O tesoureiro do PT, João Vaccari Neto, começou sua exposição à CPI da Petrobras dizendo que as doações de campanha oficiais feitas por empresas investigadas pela Operação Lava Jato na campanha eleitoral de 2010 não representam peso excessivo no total arrecadado.

 

 

Segundo Vaccari, as doações das empresas investigadas, em 2010, totalizaram R$ 135 milhões. Ele se baseou em reportagem do jornal O Estado de São Paulo, segundo a qual, em 2010, os percentuais de doações dessas empresas aos partidos foram os seguintes:

 

  • PMDB – 24%
  • PT – 23%
  • PSDB – 20%
  • PSB – 14%.

 

 

“As doações feitas por empresas investigadas foram equivalentes às de outras empresas”, disse Vaccari.

 

 

Ao responder perguntas do relator da CPI, deputado Luiz Sérgio (PT-RJ), que essa tarefa não era do secretário de Finanças do PT, cargo que ele assumiu apenas em 2010.

 

Ele explicou que, em 2007, o secretário de Finanças deixou de ser responsável pelo comitê eleitoral de campanha. “E não fui responsável pelo comitê eleitoral de Dilma em 2006 e 2010. Nem em 2002, na campanha do Lula”, disse.

 

 

Segundo denúncia do Ministério Público, Vaccari recebeu propinas de empresas contratadas pela Petrobras.
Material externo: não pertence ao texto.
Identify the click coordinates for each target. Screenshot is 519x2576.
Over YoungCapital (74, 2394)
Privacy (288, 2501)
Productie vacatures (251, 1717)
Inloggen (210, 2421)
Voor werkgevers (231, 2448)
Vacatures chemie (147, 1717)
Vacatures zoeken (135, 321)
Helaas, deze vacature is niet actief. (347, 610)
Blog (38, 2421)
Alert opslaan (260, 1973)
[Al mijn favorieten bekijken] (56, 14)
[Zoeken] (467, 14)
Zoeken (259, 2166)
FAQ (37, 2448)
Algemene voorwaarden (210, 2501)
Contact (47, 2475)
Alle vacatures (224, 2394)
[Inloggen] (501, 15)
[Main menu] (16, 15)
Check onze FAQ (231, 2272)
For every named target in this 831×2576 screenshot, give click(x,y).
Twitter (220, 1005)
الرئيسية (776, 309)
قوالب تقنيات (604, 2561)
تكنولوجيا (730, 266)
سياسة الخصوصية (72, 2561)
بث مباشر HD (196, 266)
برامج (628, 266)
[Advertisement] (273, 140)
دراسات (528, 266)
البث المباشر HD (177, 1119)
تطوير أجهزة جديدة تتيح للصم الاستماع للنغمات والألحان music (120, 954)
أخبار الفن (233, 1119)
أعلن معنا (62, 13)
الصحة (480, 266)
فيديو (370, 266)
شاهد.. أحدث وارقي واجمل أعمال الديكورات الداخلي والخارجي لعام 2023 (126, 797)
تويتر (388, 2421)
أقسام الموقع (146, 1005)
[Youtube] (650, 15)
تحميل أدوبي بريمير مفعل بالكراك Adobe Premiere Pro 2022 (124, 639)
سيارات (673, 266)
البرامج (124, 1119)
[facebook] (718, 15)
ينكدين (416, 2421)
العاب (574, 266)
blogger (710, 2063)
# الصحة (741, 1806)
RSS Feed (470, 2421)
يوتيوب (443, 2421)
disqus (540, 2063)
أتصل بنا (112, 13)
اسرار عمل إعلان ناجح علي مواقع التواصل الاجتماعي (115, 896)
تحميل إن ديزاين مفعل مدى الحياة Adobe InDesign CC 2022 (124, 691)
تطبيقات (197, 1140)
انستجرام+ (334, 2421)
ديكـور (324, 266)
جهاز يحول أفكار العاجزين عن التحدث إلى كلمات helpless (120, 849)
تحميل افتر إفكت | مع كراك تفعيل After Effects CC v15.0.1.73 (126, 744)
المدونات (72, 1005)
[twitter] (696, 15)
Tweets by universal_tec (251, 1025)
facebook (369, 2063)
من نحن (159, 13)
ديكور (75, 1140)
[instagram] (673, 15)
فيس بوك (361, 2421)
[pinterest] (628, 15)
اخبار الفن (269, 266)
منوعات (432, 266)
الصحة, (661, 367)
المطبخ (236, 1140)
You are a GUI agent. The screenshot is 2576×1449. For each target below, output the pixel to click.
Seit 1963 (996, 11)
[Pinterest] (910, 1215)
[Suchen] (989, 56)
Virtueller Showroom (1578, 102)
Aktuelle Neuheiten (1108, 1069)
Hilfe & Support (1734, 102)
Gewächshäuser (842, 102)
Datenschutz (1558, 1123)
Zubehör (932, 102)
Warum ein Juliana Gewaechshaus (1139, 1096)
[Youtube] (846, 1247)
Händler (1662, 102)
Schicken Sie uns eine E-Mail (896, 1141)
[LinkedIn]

Ele nega.

 

 

 

Ele admitiu conhecer os ex-diretores da Petrobras Paulo Roberto Costa, um dos delatores da Operação Lava Jato, e o Renato Duque, acusado de receber propinas, mas disse que nunca tratou de questões financeiras com nenhum dos dois.

 

 

 

Ele admitiu ainda que conheceu o ex-gerente de Tecnologia Pedro Barusco, que acusa Vaccari de receber propinas. “Eu o conheci em um jantar, depois que ele estava aposentado, e nunca tratei de dinheiro com ele”, disse.